His Word remains forever. The problem for us is not that He has stopped speaking, or that His Word no longer has the power it once had. Maybe we think that if we could see Jesus going around emptying hospitals and getting rid of demons with visible power, then we would be as amazed as the crowds in Capernaum. But give it a few days, and we would begin to take it for granted. We would accept it as a matter of course, and our amazement and joy would fade. You know how I know? Because we do the same with the Word that Jesus does speak in our midst. How easily we take Baptism for granted. Jesus speaks, and He washes us clean; He gives us newborn life in God, by the power of the Holy Spirit. Jesus speaks a single word and delivers eternal forgiveness for all our sins. Jesus speaks and makes His Body and Blood present with bread and wine to eat and drink for forgiveness, life, and salvation. No big deal. We’ve seen it all before. No, the problem is not with Jesus and His Word, or a lack thereof. The problem is that our wonder and faith have faded at the miraculous things that Jesus’ Word of authority does. His Word has never ceased, and it cannot. He told the people who wanted to keep Him in Capernaum: I must go and preach the Gospel to all the other cities as well, because that’s why I came. And then He gives that authority to His Apostles, that just as the Scriptures say: the Christ must suffer, die, and rise on the third day, and in His Name, repentance and the forgiveness of sins must be preached to all nations. This is the Gospel: new life that forgives sinners and is the great resurrection rebuke to sin, death, sickness, and the devil.
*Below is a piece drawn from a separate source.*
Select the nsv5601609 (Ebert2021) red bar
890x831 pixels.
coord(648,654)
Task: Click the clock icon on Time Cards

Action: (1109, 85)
Death and the devil may indeed still throw us down in this creation. But the authority of Christ is exactly this: that the devil, that ancient dragon and serpent, the accuser of the people of God, has been thrown out of heaven, down to earth. And while he still prowls around, trying to devour and destroy, Jesus reigns as Lord already here and now, until every enemy is vanquished from His creation. Though we are thrown down, on that great day we will see all things put under Christ’s feet and delivered to the Father, and He will raise us up, and we will rise, unharmed and free. All because this Man, Jesus, begotten of the Father from all eternity, and born of the Virgin Mary, is my Lord, who has redeemed, purchased, won me from sin, death, and the devil, by His blood and death, that I—that you—that everyone—might be His own, just as He is risen from the dead and lives and reigns to all eternity. This is most certainly true.
In the Name of the Father and of the Son and of the Holy Spirit. Amen. “And the peace of God, which surpasses all understanding, will guard your hearts and your minds in Christ Jesus” (Philippians 4:7, ESV). Amen.